*PROVIDED PASSAGE*.
= Beginning of Section =
There are a number of ways in which rs6295-associated alterations in 5-HT1A expression could potentially affect PFC neural function and behavior. 5-HT1A is an inhibitory receptor that is expressed both on pyramidal cells and on inhibitory interneurons in the PFC. It remains unclear whether one or both of these populations are sensitive to the putative effects of rs6295, and it has previously been suggested that the relative expression of 5-HT1A receptors on these two types of neurons may have important implications for overall effects of serotonin on limbic circuitry.67 In addition, there are two primary means by which the PFC has been implicated in serotonin-related behavior. First, the PFC is thought to have an important role in top-down control of limbic circuits.68 Alterations in 5-HT1A may impact such top-down control. In addition, the PFC provides important feedback that modulates the firing of the serotonergic raphe neurons.69 This feedback is sensitive to 5-HT1A activation. Thus, increased levels of 5-HT1A in the PFC may indirectly affect serotonergic modulation of other brain regions through this feedback mechanism. For instance, previous genetic imaging studies have found that rs6295 is associated with differences in amygdala activation, which the authors propose may be owing to differences in serotonin release in the amygdala.70, 71 Additional studies are needed to determine both the cell-type-specific effects of rs6295 in the PFC and clarify these potential circuit-level effects. Existing mouse models that enable both region-specific and temporally specific suppression of 5-HT1A levels, may be particularly well suited for this task.26, 27, 72

Our studies have focused on the effects of rs6295 on transcription with the assumption that this is the most direct method for investigating potential functional effects of this SNP. However, other factors beyond transcription likely also have a role in generating functional diversity within the 5-HT1A system. For instance, functional desensitization of these receptors, such as that induced by chronic antidepressant administration, may also have an important role in generating individual variation in the 5-HT1A system.73 Ultimately, a more thorough understanding of the diverse mechanisms impacting 5-HT1A levels and function will be important for understanding the contribution of this system to disease.
= End of Section =
*EXERCISE INSTRUCTIONS*.
[A] According to the passage on rs6295 and the 5-HT1A receptor, which two kinds of neurons in the PFC express 5-HT1A?
[B] Write the next part of the passage on rs6295 and the 5-HT1A receptor, picking up after its final sentence.

*DATA UNDER STUDY*.
= Beginning of Section =
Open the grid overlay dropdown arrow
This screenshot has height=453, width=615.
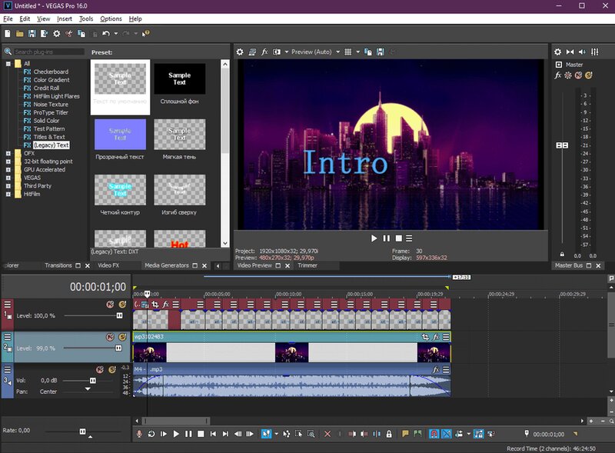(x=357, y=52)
= End of Section =
= Beginning of Section =
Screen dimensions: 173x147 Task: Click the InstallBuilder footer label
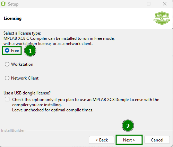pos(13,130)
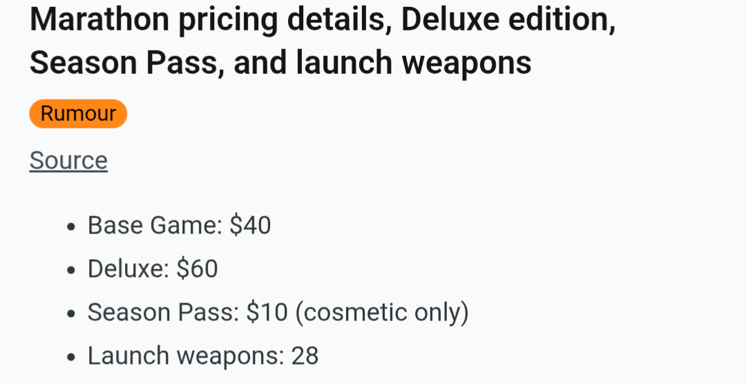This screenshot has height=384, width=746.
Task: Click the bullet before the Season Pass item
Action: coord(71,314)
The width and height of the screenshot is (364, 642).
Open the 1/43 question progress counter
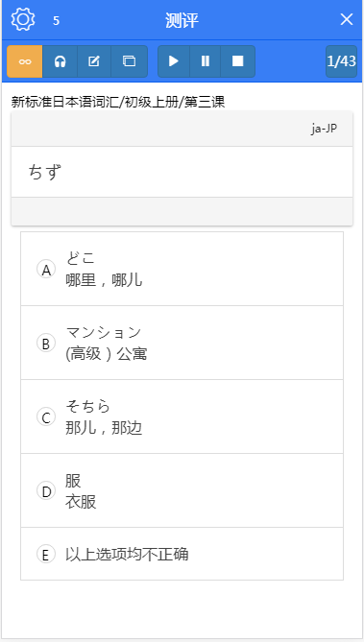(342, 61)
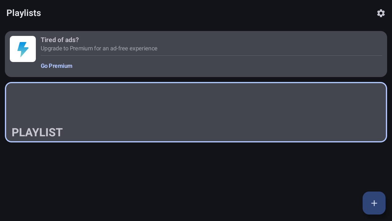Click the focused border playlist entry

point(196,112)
= End of Section =
*RESPONSES FOR EACH TASK*.
[A] Pyramidal cells and inhibitory interneurons.

[B]
These findings provide an important advance in our understanding of a putatively functional promoter polymorphism in a psychiatrically relevant gene by linking genetic association data with an in vivo mechanism. The strongest association we observed was between rs6295 and psychiatric hospitalization. This may suggest that rs6295 impacts one or more intermediate phenotypes relevant to a variety of illnesses. In addition, we have provided important evidence that this SNP may have a functional role in disease risk by modulating transcription of HTR1A in a region-specific manner in humans. These studies provide an important framework for future studies of the complex mechanisms underlying HTR1A-mediated disease risk and add to the growing literature highlighting the complex mechanisms underlying individual sensitivity to stress and mental illness.